Here are a few references that explain the reasoning, which is firmly based on the well established physiology of plant cells and photosynthesis.
"..long dark periods (i.e., of the order of magnitude of several hours) generally result in biomass loss, as well as decline in growth rates, because microalgae switch to respiration processes; several authors have indeed suggested that a suitable dark period should be of the order of miliseconds (Kommareddy and Anderson 2004)—which would be more appropriately seen as an intermittent cycle"
From - Carvalho et al. 2011. Light requirements in microalgae photobioreactors: an overview of biophotonic aspects. Applied Microbiology and Biotechnology, 89, 1275 - 1288.
"This internal shading (clearly visible in that light does not pass through the culture’s optical path, being essentially fully absorbed in the outer surfaces), results in cells receiving light intermit- tently, a phenomenon augmented by the fact that light energy attenuates exponentially in passing through the culture column. The higher the cell density, the shorter the depth light penetrates into the culture. Two light zones are thereby established in the culture: the outer illuminated volume, in which light is sufficient to support photosynthesis (i.e. the photic zone); and the dark volume, in which net photosynthetic productivity cannot take place, since light intensity is below the compensation point (Fig. 8.1). The higher the population density (and the longer the optical path), the more complex it becomes to address the basic requirements for efficient utilization of strong light, i.e. an even distribution of the available light to all cells in the culture, at an optimal dose per cell (to be elucidated somewhat later).

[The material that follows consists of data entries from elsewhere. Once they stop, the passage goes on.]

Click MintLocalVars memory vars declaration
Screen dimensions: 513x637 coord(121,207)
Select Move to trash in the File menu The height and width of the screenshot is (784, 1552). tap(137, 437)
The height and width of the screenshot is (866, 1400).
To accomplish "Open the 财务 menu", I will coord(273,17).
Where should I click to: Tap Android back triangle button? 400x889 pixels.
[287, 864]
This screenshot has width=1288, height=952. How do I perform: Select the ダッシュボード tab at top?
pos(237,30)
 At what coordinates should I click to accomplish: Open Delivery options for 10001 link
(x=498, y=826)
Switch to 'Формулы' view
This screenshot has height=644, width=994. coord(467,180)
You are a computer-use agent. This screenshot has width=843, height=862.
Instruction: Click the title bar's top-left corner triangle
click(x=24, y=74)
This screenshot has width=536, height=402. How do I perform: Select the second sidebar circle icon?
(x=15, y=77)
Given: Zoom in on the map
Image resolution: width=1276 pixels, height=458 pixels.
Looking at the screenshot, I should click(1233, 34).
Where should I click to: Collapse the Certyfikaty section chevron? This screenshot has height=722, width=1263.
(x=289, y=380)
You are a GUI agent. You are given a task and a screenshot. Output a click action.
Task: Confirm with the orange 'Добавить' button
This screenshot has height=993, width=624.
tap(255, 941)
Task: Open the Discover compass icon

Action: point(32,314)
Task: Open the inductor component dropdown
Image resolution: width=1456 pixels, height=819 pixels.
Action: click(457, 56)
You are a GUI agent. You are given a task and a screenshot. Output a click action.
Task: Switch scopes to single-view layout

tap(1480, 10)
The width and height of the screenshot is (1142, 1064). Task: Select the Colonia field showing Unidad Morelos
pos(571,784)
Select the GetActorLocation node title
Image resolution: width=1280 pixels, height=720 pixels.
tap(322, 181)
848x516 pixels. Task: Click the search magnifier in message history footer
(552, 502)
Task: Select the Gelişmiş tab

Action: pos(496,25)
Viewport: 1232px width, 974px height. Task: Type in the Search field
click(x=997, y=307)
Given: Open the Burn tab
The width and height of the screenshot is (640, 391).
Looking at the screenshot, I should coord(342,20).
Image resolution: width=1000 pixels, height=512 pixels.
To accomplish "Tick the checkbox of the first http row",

Clearly then, when mutual shading prevails, cells are not exposed to continuous illumination but rather to cycles of light and darkness (L–D cycle), which may take scores of milliseconds to a few seconds to complete, depending on the optical path and the extent of turbulence in the culture. The endless combinations of light intermittency expressed in L–D cycles to which the individual cells are exposed at a given instant, relate to two basic para- meters: first, the ratio between the light and the dark period in the cycle and second, the frequency of the cycle. As shall be elucidated, the higher the frequency of the L–D cycle, the more efficient strong light may be used for photosynthesis."
From Richmond (2005) - page 127/128. "Handbook of Microalgae Culture".